● Your objective:
The data must be written out once more, precisely as given.

● Excerpted data:

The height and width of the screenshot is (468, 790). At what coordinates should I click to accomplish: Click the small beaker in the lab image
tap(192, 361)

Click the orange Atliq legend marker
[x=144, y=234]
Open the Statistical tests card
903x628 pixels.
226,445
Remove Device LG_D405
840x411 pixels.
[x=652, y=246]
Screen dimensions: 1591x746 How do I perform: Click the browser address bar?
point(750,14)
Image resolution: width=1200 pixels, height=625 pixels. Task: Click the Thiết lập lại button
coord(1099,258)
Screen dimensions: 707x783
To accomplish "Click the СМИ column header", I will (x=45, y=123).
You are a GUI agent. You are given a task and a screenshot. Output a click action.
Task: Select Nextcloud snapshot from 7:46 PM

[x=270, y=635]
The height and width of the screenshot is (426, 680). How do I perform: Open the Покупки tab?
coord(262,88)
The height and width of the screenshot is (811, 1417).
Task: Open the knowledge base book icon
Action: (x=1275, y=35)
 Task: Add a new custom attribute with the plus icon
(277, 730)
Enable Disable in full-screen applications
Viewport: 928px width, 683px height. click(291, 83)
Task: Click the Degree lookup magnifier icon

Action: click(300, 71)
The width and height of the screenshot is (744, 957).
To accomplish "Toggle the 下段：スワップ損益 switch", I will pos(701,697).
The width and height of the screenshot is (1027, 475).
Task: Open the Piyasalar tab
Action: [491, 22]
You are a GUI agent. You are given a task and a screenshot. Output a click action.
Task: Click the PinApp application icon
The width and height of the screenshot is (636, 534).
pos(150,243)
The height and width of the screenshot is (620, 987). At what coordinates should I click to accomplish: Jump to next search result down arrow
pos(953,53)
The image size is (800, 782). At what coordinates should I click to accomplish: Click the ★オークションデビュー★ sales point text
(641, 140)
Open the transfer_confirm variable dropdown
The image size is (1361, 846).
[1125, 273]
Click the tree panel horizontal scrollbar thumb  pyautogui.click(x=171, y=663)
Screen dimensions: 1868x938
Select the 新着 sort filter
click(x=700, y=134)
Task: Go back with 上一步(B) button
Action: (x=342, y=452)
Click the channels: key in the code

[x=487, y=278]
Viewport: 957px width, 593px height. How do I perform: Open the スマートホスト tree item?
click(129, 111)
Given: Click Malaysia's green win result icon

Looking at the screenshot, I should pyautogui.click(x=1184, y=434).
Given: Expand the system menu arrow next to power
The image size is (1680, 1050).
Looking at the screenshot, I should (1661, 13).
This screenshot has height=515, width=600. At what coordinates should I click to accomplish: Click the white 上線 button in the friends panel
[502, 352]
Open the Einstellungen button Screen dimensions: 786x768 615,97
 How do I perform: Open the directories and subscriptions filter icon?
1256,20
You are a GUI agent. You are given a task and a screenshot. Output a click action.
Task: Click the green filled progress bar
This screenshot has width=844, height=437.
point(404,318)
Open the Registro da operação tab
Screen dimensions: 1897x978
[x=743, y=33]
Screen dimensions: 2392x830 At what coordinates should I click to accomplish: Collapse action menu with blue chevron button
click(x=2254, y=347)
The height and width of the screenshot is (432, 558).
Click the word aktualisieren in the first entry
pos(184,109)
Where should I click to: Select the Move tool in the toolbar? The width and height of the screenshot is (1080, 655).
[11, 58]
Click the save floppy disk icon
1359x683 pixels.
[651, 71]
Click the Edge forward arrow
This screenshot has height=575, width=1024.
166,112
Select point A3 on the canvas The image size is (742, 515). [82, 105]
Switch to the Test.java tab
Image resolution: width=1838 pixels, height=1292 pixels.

● Solution:
The height and width of the screenshot is (468, 790). At what coordinates should I click to accomplish: Click the small beaker in the lab image
tap(192, 361)

Click the orange Atliq legend marker
[x=144, y=234]
Open the Statistical tests card
903x628 pixels.
226,445
Remove Device LG_D405
840x411 pixels.
[x=652, y=246]
Screen dimensions: 1591x746 How do I perform: Click the browser address bar?
point(750,14)
Image resolution: width=1200 pixels, height=625 pixels. Task: Click the Thiết lập lại button
coord(1099,258)
Screen dimensions: 707x783
To accomplish "Click the СМИ column header", I will (x=45, y=123).
You are a GUI agent. You are given a task and a screenshot. Output a click action.
Task: Select Nextcloud snapshot from 7:46 PM

[x=270, y=635]
The height and width of the screenshot is (426, 680). How do I perform: Open the Покупки tab?
coord(262,88)
The height and width of the screenshot is (811, 1417).
Task: Open the knowledge base book icon
Action: (x=1275, y=35)
 Task: Add a new custom attribute with the plus icon
(277, 730)
Enable Disable in full-screen applications
Viewport: 928px width, 683px height. click(291, 83)
Task: Click the Degree lookup magnifier icon

Action: click(300, 71)
The width and height of the screenshot is (744, 957).
To accomplish "Toggle the 下段：スワップ損益 switch", I will pos(701,697).
The width and height of the screenshot is (1027, 475).
Task: Open the Piyasalar tab
Action: [491, 22]
You are a GUI agent. You are given a task and a screenshot. Output a click action.
Task: Click the PinApp application icon
The width and height of the screenshot is (636, 534).
pos(150,243)
The height and width of the screenshot is (620, 987). At what coordinates should I click to accomplish: Jump to next search result down arrow
pos(953,53)
The image size is (800, 782). At what coordinates should I click to accomplish: Click the ★オークションデビュー★ sales point text
(641, 140)
Open the transfer_confirm variable dropdown
The image size is (1361, 846).
[1125, 273]
Click the tree panel horizontal scrollbar thumb  pyautogui.click(x=171, y=663)
Screen dimensions: 1868x938
Select the 新着 sort filter
click(x=700, y=134)
Task: Go back with 上一步(B) button
Action: (x=342, y=452)
Click the channels: key in the code

[x=487, y=278]
Viewport: 957px width, 593px height. How do I perform: Open the スマートホスト tree item?
click(129, 111)
Given: Click Malaysia's green win result icon

Looking at the screenshot, I should pyautogui.click(x=1184, y=434).
Given: Expand the system menu arrow next to power
The image size is (1680, 1050).
Looking at the screenshot, I should (1661, 13).
This screenshot has height=515, width=600. At what coordinates should I click to accomplish: Click the white 上線 button in the friends panel
[502, 352]
Open the Einstellungen button Screen dimensions: 786x768 615,97
 How do I perform: Open the directories and subscriptions filter icon?
1256,20
You are a GUI agent. You are given a task and a screenshot. Output a click action.
Task: Click the green filled progress bar
This screenshot has width=844, height=437.
point(404,318)
Open the Registro da operação tab
Screen dimensions: 1897x978
[x=743, y=33]
Screen dimensions: 2392x830 At what coordinates should I click to accomplish: Collapse action menu with blue chevron button
click(x=2254, y=347)
The height and width of the screenshot is (432, 558).
Click the word aktualisieren in the first entry
pos(184,109)
Where should I click to: Select the Move tool in the toolbar? The width and height of the screenshot is (1080, 655).
[11, 58]
Click the save floppy disk icon
1359x683 pixels.
[651, 71]
Click the Edge forward arrow
This screenshot has height=575, width=1024.
166,112
Select point A3 on the canvas The image size is (742, 515). [82, 105]
Switch to the Test.java tab
Image resolution: width=1838 pixels, height=1292 pixels.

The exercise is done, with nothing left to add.